Posted by Gary T on 09/19/10 10:02 PM
@ Bill Ward --
Wait until you wake up and realize that (by laww) the Social Security INCOME TAX was *limited* to citizens of the United States residing abroad and working for foreign subsidiaries of domestic (U.S.) corporations. It's not has has never been an insurance policy--Congress could take it away tomorrow and that would be that. But as for the intended targets, if you were living and working in the USA for the 50 years you paid in to the TAX, you had the *duty to know that you were never supposed to have your earnings subject to the Social Security INCOME TAX.

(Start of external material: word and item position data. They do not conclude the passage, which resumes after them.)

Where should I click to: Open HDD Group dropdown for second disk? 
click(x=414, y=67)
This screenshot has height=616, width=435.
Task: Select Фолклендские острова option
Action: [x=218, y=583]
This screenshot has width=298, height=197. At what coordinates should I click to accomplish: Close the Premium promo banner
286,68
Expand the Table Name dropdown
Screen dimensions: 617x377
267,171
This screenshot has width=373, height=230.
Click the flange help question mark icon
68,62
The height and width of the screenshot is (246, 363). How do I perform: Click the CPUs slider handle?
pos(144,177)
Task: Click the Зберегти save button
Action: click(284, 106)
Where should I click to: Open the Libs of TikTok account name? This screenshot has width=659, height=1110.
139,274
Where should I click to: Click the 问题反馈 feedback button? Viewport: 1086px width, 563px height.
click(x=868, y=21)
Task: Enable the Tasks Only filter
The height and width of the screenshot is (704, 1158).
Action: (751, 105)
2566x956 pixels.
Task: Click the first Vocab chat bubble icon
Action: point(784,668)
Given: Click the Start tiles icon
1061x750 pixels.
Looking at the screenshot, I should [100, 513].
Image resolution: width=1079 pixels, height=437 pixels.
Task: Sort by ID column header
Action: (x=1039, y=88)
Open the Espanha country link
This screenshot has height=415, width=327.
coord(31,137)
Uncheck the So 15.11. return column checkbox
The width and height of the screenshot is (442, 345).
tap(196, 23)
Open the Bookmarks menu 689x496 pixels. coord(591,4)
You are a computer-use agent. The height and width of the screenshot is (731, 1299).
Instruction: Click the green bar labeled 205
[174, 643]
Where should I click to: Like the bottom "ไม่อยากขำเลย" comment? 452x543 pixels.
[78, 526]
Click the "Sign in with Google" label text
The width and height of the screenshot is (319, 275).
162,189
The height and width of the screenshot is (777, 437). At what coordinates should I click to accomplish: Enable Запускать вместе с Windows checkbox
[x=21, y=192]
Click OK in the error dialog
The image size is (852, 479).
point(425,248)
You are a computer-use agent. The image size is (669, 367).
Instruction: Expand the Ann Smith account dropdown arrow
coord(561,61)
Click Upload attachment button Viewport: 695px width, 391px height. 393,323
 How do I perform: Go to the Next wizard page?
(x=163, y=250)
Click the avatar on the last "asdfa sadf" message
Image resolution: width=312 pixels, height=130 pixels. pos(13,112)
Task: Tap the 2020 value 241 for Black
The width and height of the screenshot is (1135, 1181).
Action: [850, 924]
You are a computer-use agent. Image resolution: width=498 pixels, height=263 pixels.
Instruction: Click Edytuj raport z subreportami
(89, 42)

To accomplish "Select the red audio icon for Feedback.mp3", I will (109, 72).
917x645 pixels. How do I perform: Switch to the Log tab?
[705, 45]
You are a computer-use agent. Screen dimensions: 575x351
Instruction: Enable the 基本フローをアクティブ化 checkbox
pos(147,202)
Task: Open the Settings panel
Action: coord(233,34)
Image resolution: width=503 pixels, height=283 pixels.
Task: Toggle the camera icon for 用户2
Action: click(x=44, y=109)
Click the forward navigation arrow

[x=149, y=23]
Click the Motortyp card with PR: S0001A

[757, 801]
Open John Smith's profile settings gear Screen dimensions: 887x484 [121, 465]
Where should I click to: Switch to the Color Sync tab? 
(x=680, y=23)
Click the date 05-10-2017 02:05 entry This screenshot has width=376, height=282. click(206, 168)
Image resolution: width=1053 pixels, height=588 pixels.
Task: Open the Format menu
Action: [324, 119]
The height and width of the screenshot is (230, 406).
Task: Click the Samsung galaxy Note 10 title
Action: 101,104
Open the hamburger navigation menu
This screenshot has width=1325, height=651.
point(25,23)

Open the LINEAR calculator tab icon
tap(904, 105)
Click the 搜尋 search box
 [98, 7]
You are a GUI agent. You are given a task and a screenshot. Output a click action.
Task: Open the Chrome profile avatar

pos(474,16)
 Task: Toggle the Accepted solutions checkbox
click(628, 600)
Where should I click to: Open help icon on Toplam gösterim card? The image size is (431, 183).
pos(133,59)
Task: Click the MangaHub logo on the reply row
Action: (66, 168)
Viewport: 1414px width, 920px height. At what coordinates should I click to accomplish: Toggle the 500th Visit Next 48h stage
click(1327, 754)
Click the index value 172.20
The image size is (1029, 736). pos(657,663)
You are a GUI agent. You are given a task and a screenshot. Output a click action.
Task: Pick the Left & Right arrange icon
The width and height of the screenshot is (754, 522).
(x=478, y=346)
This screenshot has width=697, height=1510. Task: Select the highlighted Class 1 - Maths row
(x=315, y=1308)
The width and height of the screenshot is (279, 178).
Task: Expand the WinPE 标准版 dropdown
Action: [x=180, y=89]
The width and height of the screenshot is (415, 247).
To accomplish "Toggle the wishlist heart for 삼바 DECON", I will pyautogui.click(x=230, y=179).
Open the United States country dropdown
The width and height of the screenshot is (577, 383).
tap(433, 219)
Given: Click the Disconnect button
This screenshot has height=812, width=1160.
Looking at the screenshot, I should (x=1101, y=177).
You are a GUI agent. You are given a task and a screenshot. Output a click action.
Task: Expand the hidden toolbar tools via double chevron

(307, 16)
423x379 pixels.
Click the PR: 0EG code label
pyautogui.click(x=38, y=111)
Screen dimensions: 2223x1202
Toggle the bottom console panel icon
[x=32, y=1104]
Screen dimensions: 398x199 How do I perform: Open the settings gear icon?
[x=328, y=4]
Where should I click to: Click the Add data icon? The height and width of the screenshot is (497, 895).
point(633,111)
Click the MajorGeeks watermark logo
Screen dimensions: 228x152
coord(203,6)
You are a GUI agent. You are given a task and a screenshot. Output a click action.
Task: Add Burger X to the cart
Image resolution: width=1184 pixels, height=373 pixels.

* Look up Federal Crop Insurance v. Merrill a Supreme Court case from the 1940s that held 'Men must turn square corners when dealing with the government or its agents.' and if you trust the word of a government agent, you do so at your own peril. Sorry.
As for the article itself, the TEA party got its foothold under the Taxed Enough Already slogan, which fit nicely with the Boston TEA Party theme. Tax awareness should be enough to vote out incumbents from both (bank-ownd) political parties (I call political religions).
As for the two-party 'political religion' scheme theme... I believe the Federal Reserve owns both parties and any effort for a third party to exist within the bank's framework will be carefully infiltrated by the bank-owned (and fronted politicians) and worked back into the fold of either of the two parties the bank will promote to meet its needs.
It should be old hat by now, the Donkeys and the Elephants are actually one and the same--serving the same master, and the master ain't us.